Under the storage rules, 70 per cent of oil stock imported through the open tender system and stored at Kipevu facilities must be for domestic consumption. The rest (30 per cent) would be reserved for transit consignments to neighbouring Uganda and Rwanda.

The new rules also demand that 60 per cent of domestic fuel ullage be shared among the marketers according to the market share each hold and the remaining portion be managed via the pipeline’s throughput system.

Ordinarily, fuel allocation is based on the rate of stock evacuation by companies, meaning faster picking up of petroleum products at KPC terminals would win a marketer bigger share of ullage.

However, in the allocation for next month, the reverse is true. Local operators risk running out of supplies in the April-May season.

The letters directing change of rules are written by Energy principal secretary Joseph Njoroge.

Among the firms to benefit are Eliora, Stabex International Ltd, Regnol, Tosha Petroleum Ltd, Tiban Oil Ltd, Bakri, Ranway, and East Africa Gasoil.

They are stockpiling petroleum in anticipation of a demand surge in the regional market. Eliora was licensed last November while Stabex got the green light in July.

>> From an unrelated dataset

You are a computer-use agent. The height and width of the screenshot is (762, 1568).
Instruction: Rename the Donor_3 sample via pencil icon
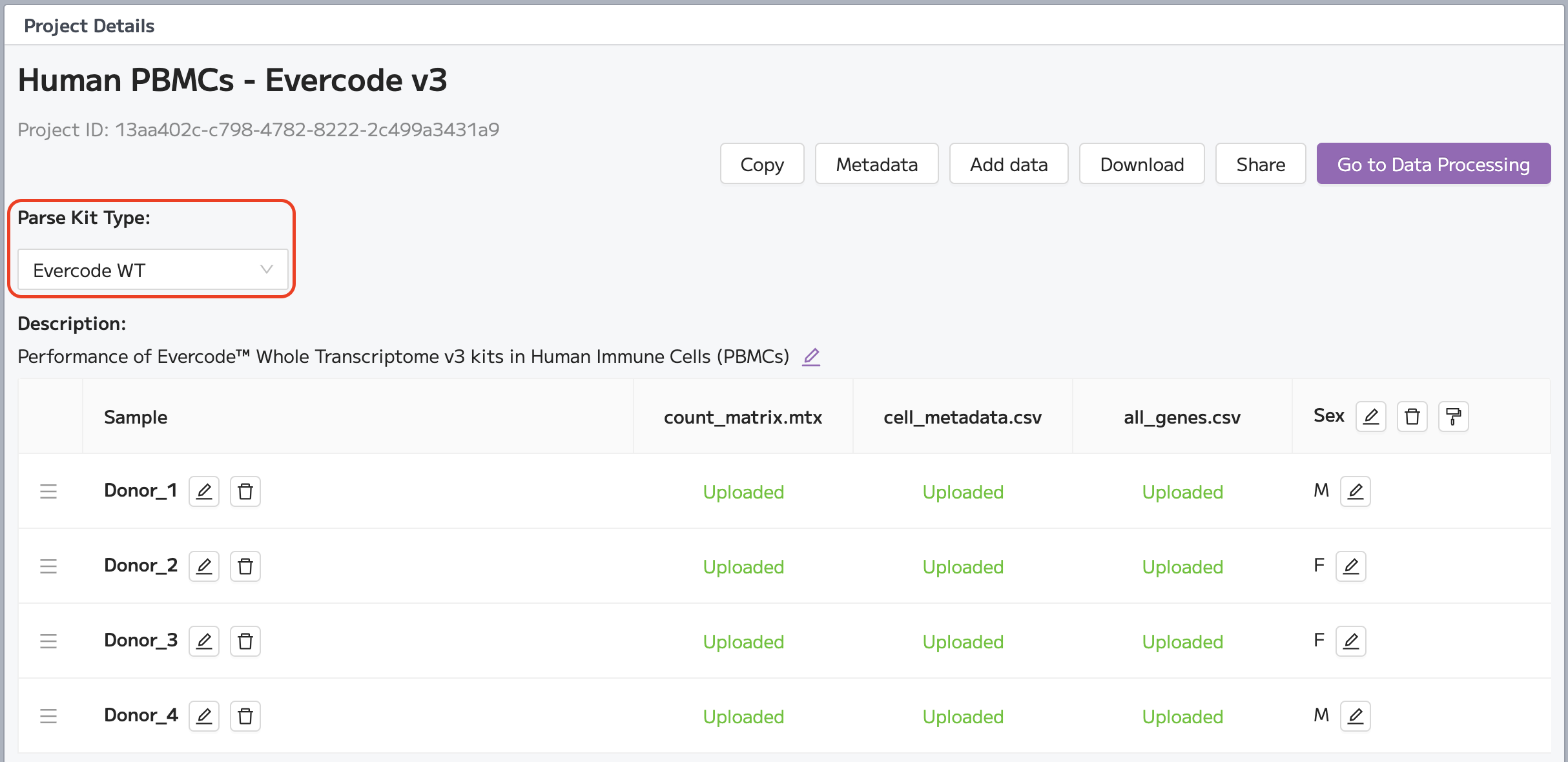(204, 641)
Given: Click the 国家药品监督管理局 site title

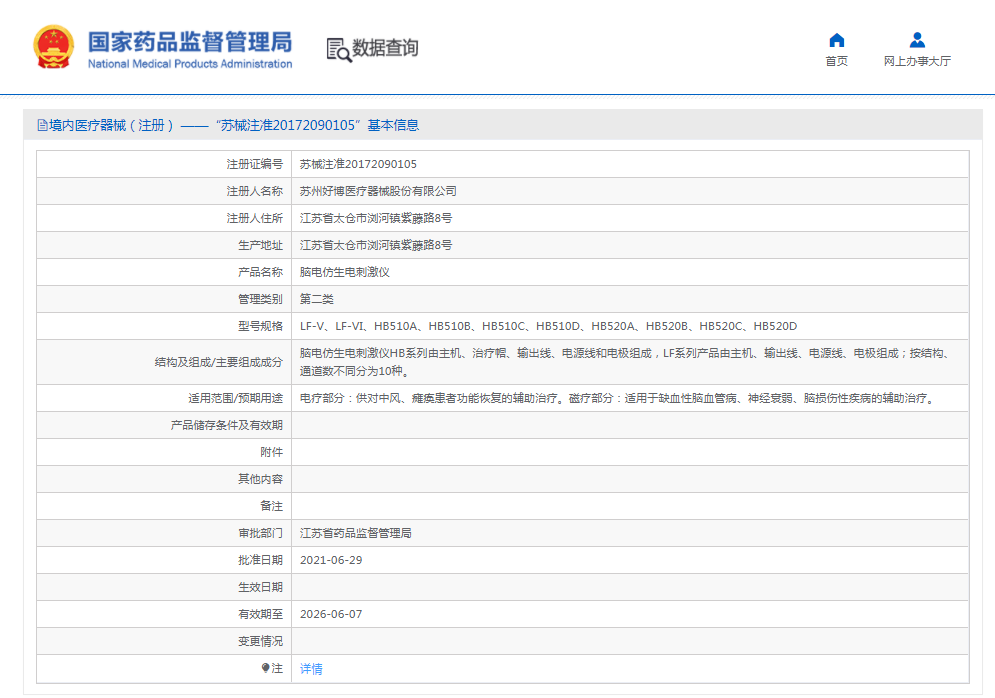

Hass Energy and State-owned National Oil Corporation of Kenya are also on the list.

Fear of a looming fuel shortage is hinged on the fact that most of the new players have  no known — or limited — presence in the retail network.

But they have recently sought and been granted waivers by the ministry to enable them to service contracts in South Sudan, Rwanda, and the Democratic Republic of the Congo.

If they fail to evacuate the products allocated to them, there is a risk of clogging the pipeline storage and distribution system because of delays in picking up their oil stock in anticipation of brisk business in the months preceding the budget policy statement in mid-June.

“We have been taken aback and shocked at the ullage allocation on the basis of MOE&P letters and directives. Whatever happened to supply and/or PIEA input and steer with respect to ullage sharing?” the players complain in the letter to the ministry.

This was a common complaint during the term of the previous government of President Mwai Kibaki. Players are warning that a return to the bad old days could see the customer suffer due to shortage and huge fluctuation of retail prices.

CHAOTIC SITUATION

The letter was copied to the industry regulator, the Energy Regulatory Commission (ERC). 

In 2013, 16 new firms were licensed, bringing the total number of registered downstream players to 87. Their entry has amplified an already chaotic situation in the sector.

The oil marketers’ letter, which was also copied to ERC director for petroleum, Linus Gitonga, said 33,220 cubic metres (33.2 million litres) was allocated to newcomers in the pipeline’s throughput system between February and March this year.

This allocation piles pressure on the pipeline, slowing its hourly pumping rate to just 650,000 litres an hour.

KPC’s Mombasa-to-Nairobi line has a pumping capacity of 800 cubic metres an hour but monthly average pumping rates rarely exceed 650 cubic metres, slowing down evacuation of fuel.